But I'm still confused on how to proceed. I need v(t), which means taking the integral of -1600x(t)

I'm still having trouble constructing a function for x(t) though.. I know its a sin function but I'm a bit confused. would -1600 be the amplitude of it?
 
Rijad Hadzic said:
I see. so from

-kx /m = a

on the left side, although -k and m are constants, I was wrong to just plug in 5x10^-2 m for x because although that's what it starts as, x is actually a function of time..

so my expression for a should look like: -1600x(t) = a(t)

and x HAS to be a sin or cos function because its oscillating correct?

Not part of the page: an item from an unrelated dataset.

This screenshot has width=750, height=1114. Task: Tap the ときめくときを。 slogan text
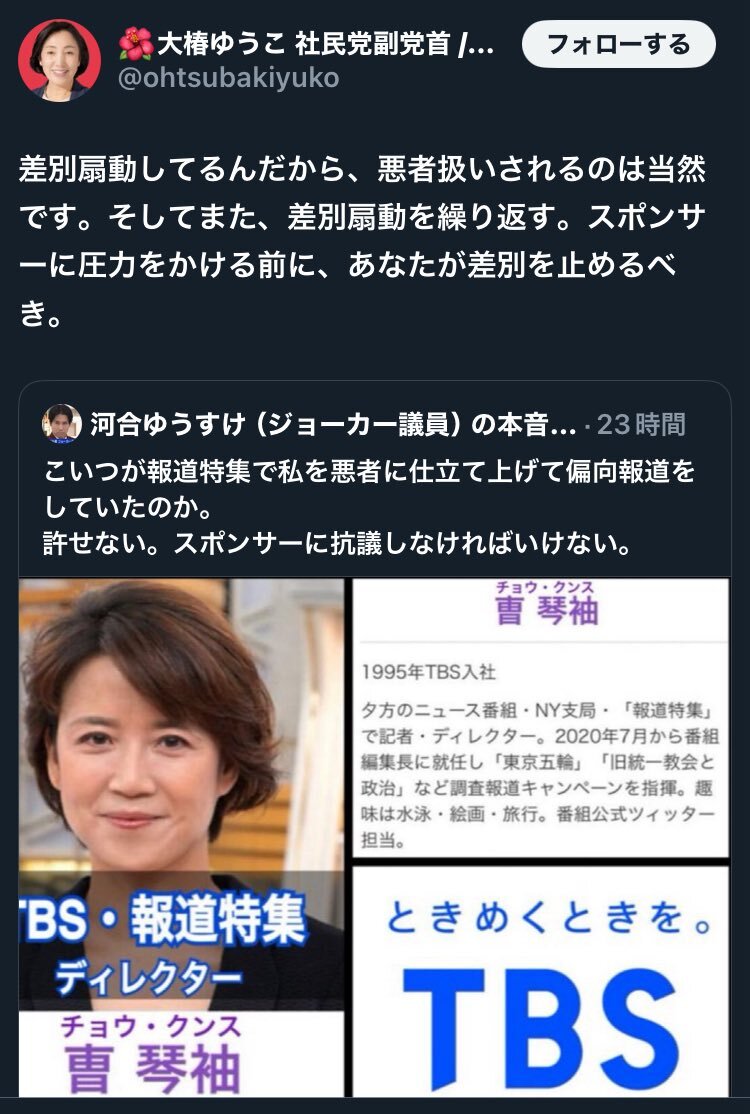(548, 916)
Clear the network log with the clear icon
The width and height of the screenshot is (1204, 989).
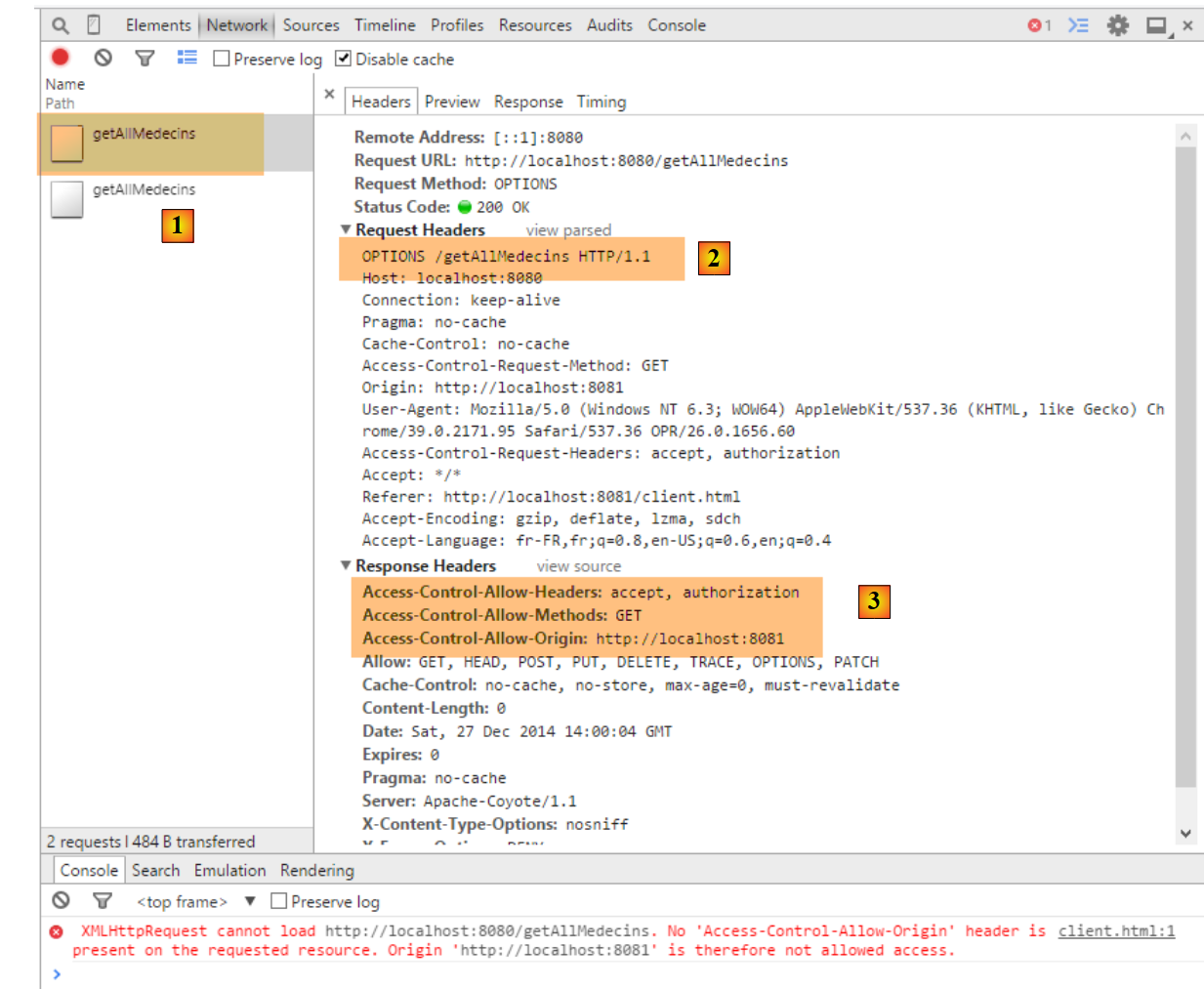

But I'm still confused on how to proceed. I need v(t), which means taking the integral of -1600x(t)

I'm still having trouble constructing a function for x(t) though.. I know its a sin function but I'm a bit confused. would -1600 be the amplitude of it?

Much better. Yes it will be a function of sine or cosine, depending on the initial conditions. No -1600, will not be the amplitude. You can immediately rule that out because it doesn't have units of distance.

The general solution is [tex]x(t) = A\cos{\omega t} + B\sin{\omega t}[/tex] where the amplitude is given by [itex]\sqrt{A^2+B^2}[/itex] and [itex]\omega = \sqrt{k/m}[/itex]

You can simplify that a bit by using the initial conditions. [itex]x(0) = x_0[/itex] and [itex]x'(0)=v(0) = 0[/itex]
 
Thanks for the reply. So far I've reached:

The position function as time in simple harmonic motion =

x(t) = 5x10^(-2) cos (ωt + φ)

5x10^-2 has to be the amplitude since that's how much it is pulled back from rest position

I also got φ = -pi because cosinverse(inital position / max position)

now I am having trouble finding ω. I don't think from the given info in the problem that I can find it actually... am I correct here?

Either way, taking the derivative, I get velocity..

-5x10^-2 ω sin(ωt + φ)

-5x10^-2 ω sin(ωt + -pi)

but -1600x(t) = a(t) so I have to multiply my velocity function by that constant right?

= 80ωsin(ωt - pi) = v(t)

because I(t) = .0084 v(t)

I(t) = 80ωsin(ωt - pi) * .0084

is my answer correct now? Also can you please tell me if what I stated (can't find ω with given info) is true??

Thanks for the help.